## start Task data

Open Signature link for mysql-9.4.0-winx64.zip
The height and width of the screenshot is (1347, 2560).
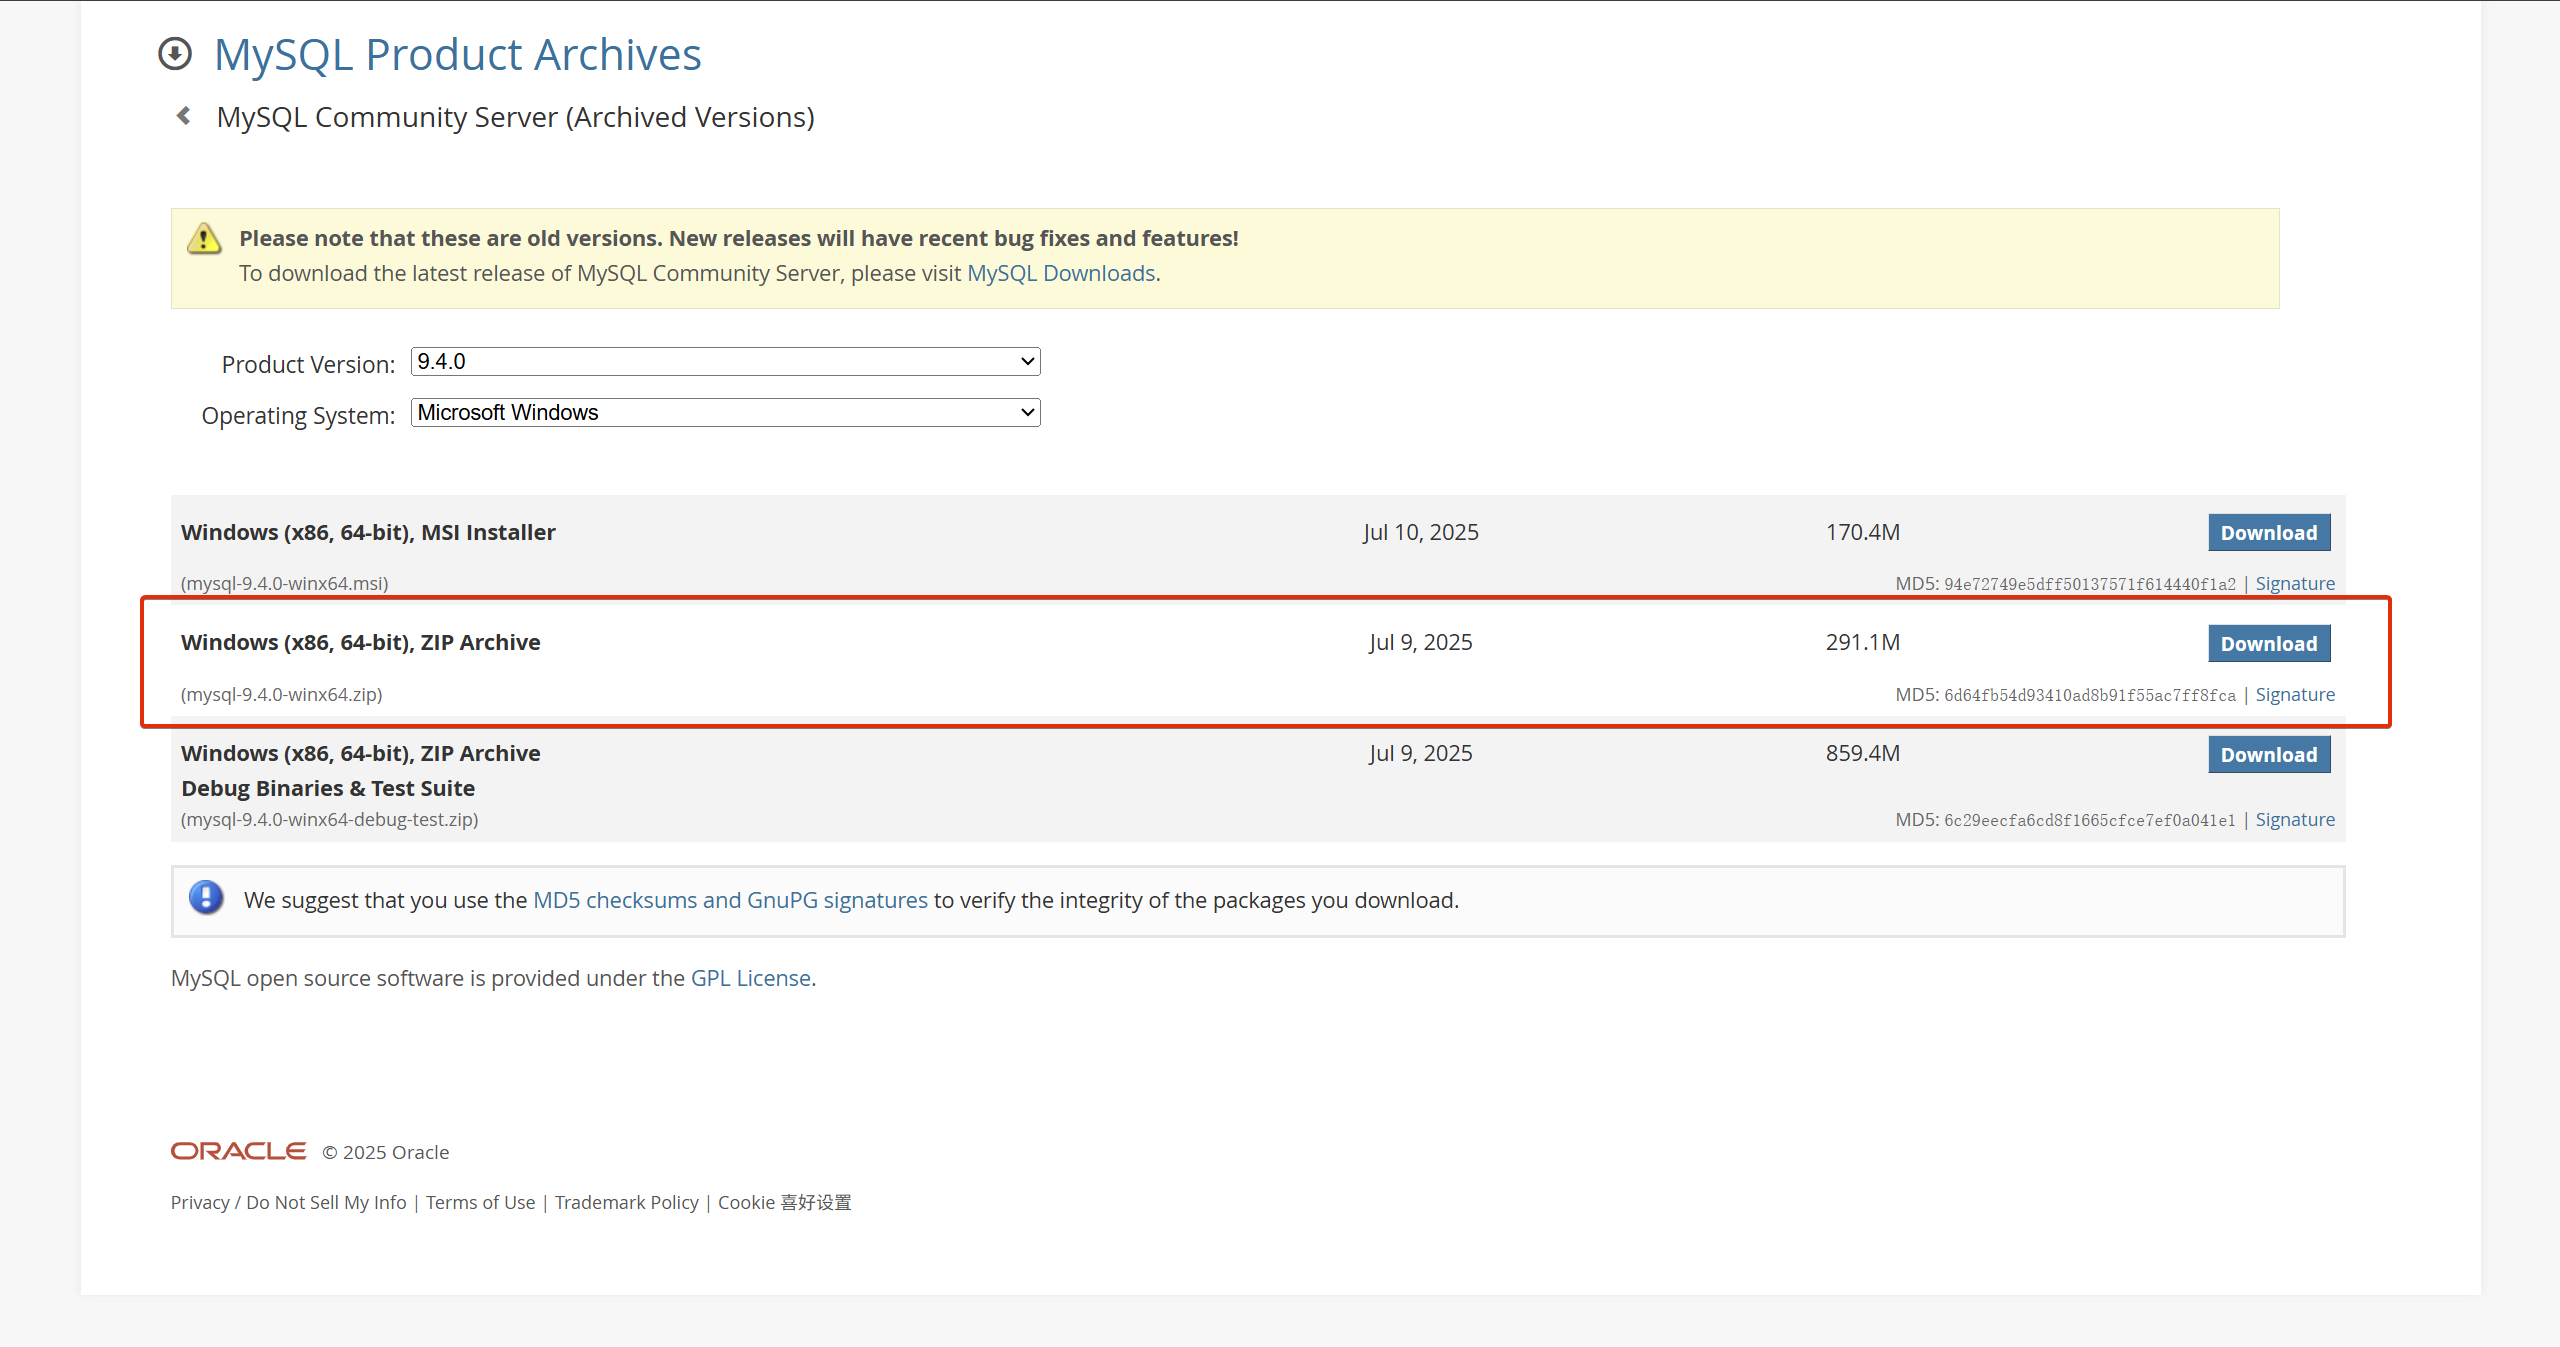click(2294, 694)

## end Task data
## start Task data

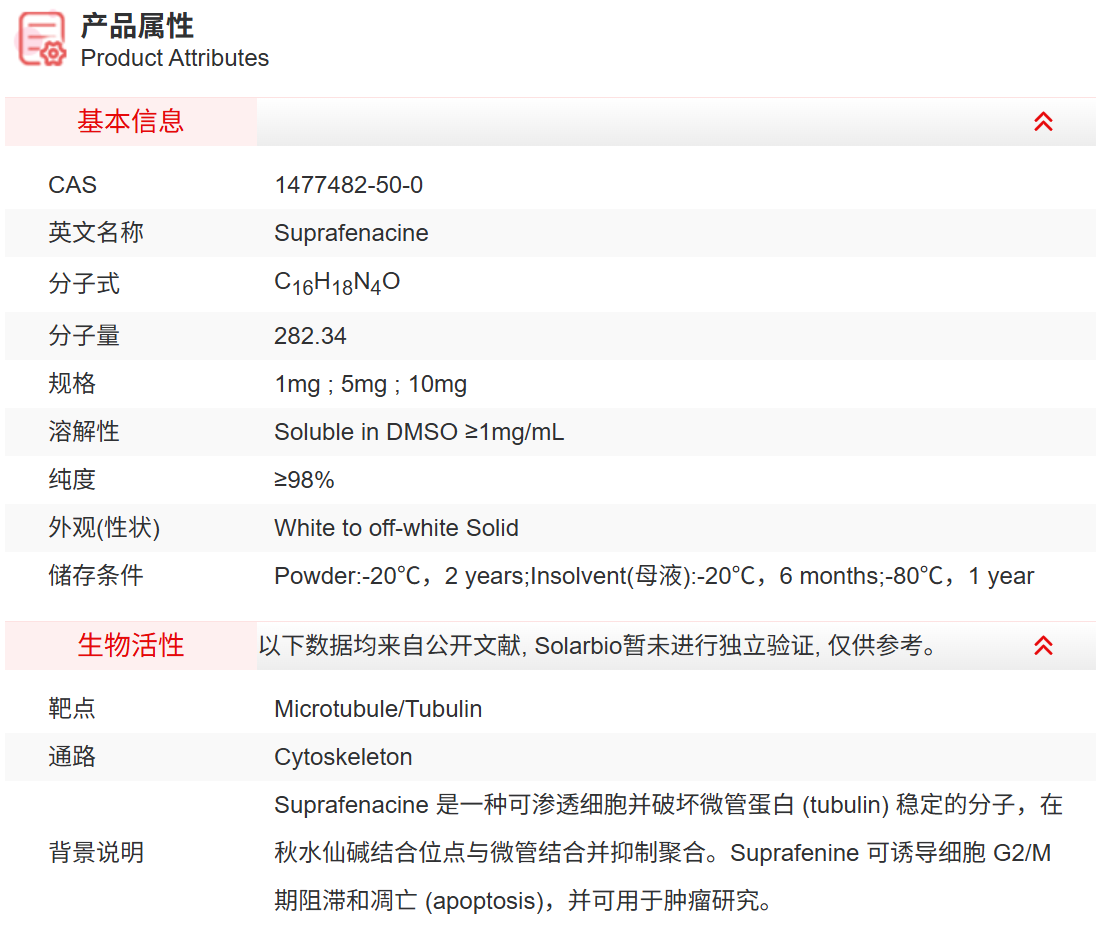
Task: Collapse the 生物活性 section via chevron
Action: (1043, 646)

## end Task data
## start Task data

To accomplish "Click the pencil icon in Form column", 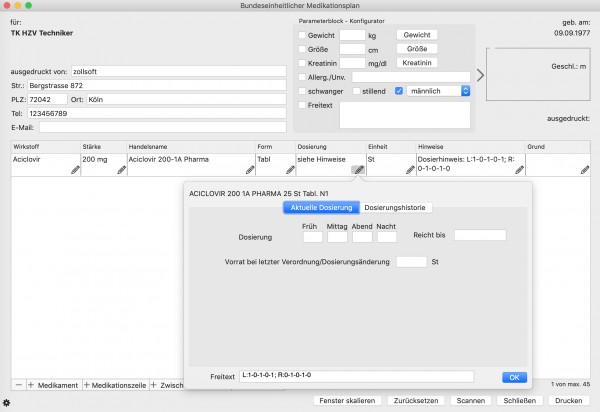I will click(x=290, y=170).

## end Task data

Set exercise
Rewrite the stretch of material above that starts with the line containing "Open Signature link" and ends with the line containing "click(2294, 694)", putting "image" wherever "screenshot" appears and changing nothing else. Omit the pictures from your answer.

The completed task
Open Signature link for mysql-9.4.0-winx64.zip
The height and width of the image is (1347, 2560).
click(2294, 694)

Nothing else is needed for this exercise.